The Love of Money (Parts 1-3)(Economics)

A BBC 3 part series exploring the 2008 global financial troubles.

Part I: Lehman Brothers: The Bank that Bust the World

It was the biggest bankruptcy in history, and the tipping point into global recession. 'Lehman's was the seminol moment in the sense that, it illustrated these ... big problems, and if we didn't solve them things were going to get worse.' The panic that followed hurt us all as mortgages dried up, stock markets tumbled, and businesses went to the wall.

Told in one of those Radio Broadcaster advertising voices that are difficult to trust, and backed up with that kind of ominous "dun dun DUN" soundtracks that are supposed to instill a sense of suspense, this film, surprisingly, goes on to provide key insights into the fall Dick Fuld, one of the mightiest proponents of America's modern banking system, the institution he led into Bankruptcy, Lehman Brothers.

At first, though it may seem like just another conspiracy theory detailing how America's economic system is based on lie, when faced with the facts as told through candid interviews with some of the key players in the drama, it becomes evident that even this hyperbolic language and overly emotional overtures cannot hope to match the extent of delusional ego, avarice and greed which brought on by the sub-prime mortgage debacle in Sept. 2008.

The outcome of these revelations were clearly visibile during this meltdown, yet less widely known, are the processes that created the problem in the first place, the nature of the back room deals which occurred once the news leaked, or who the men where who brokered these deals. This is the real story told by "the Fall of Lehman Brothers".

Part II: The Age of Risk

What people weren't anticipating, which is what happened, was the crisis of confidence which subsequently led to massive freezing of markets and in particular in the short term liquidity, which then created a whole series of other problems. So i think in that summer of 07, i believe that people were a little bit complacent.
Hector Sants

Chief Executive Financial Services Authority (Britain)
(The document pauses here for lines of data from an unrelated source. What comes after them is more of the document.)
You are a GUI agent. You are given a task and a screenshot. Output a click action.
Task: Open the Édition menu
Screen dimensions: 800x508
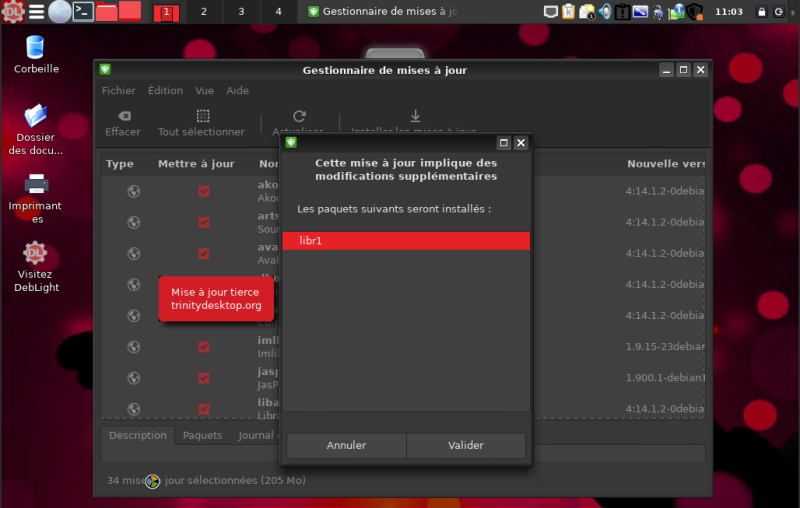[x=165, y=90]
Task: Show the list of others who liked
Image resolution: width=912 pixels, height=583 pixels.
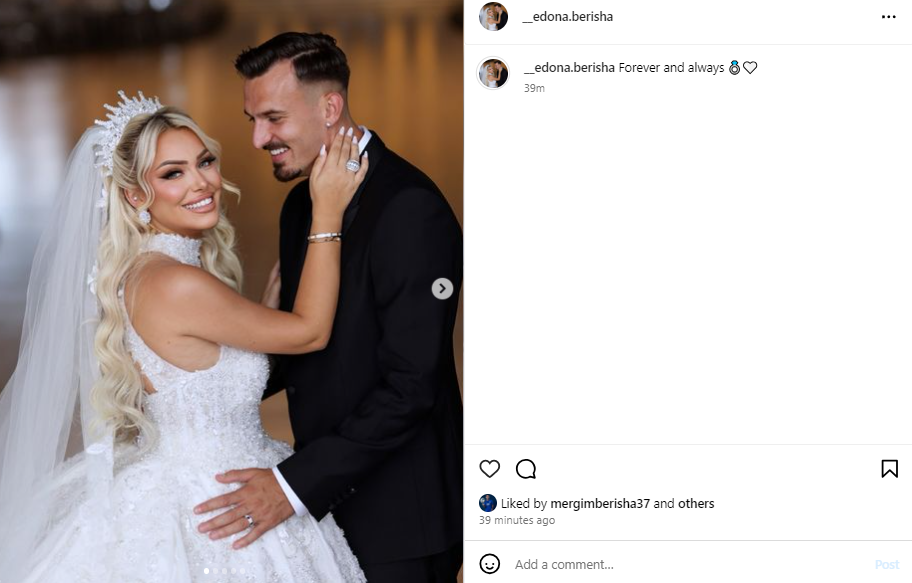Action: point(696,504)
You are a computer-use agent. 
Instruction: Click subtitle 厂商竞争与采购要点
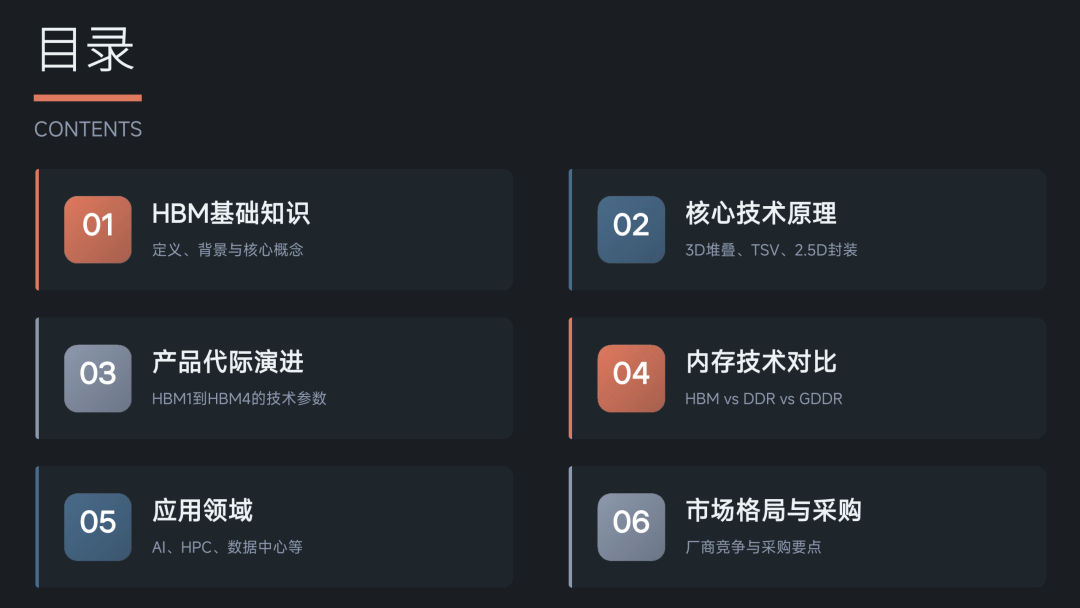(x=754, y=547)
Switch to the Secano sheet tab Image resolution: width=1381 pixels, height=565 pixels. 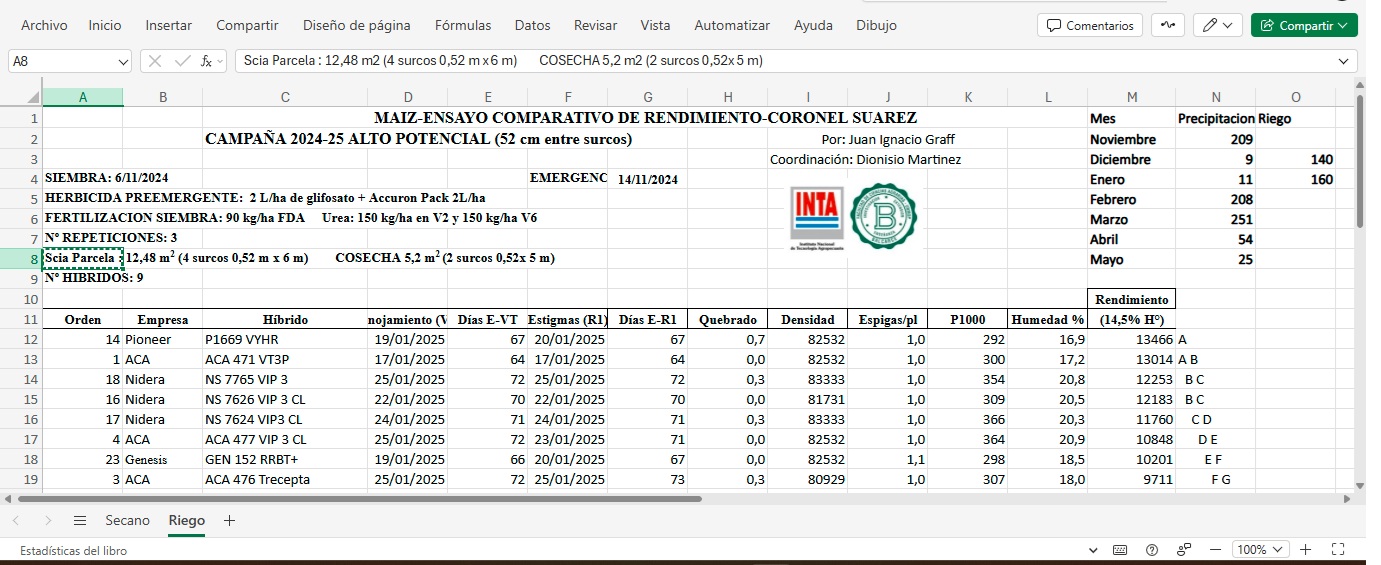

Part II starts with an overview of world affairs before the recession and how they contributed the severity of economic downturn. Then, through interviews with leading global regulators Gordon Brown and Alan Greenspan, we get a look into the last 20 years of financial regulation and the ramifications of "light touch" strategies, by examining the potential risks of using short term liquidity to back long term investments.

In retrospect, things look so clear, yet swimming in the deregulated freedoms and financial hubris in the years after the fall of the Berlin wall we are told that bankers and investors of all flavours were blind to that other side of risk which does not involve rolling in money.

In Greenspan's own words: "the roots of this crisis, are global and geo-political. The actual trigger, is securitized American sub-prime mortgages, which became toxic, and essential proliferated around the world... Fundamental to a market system, is the fact that each independent economic entity works extraordinarily ausiduously to preserve its solvency. It is such a critical part of the way a competative freemarket system works, you have to have that as an essential ingredient, or it will not work.... regretably there is nothing better."

It is an idea which guided Mr. Greenspan for his entire career but proves flawed. Gordon Brown, simultaneously takes Greenspan to task while distancing himself from blame as he admits "The owners or the executives of these companies where not sufficiently taking the public interest into account"

No matter how one looks at it, the result was the same, to set up a global economic system where risks were taken, and the dice came up craps.

Part II: Back from the Brink

This time around we take a look at how different contries handled the meltdown, as well as asking questions regarding how the current systems could have handled it differently.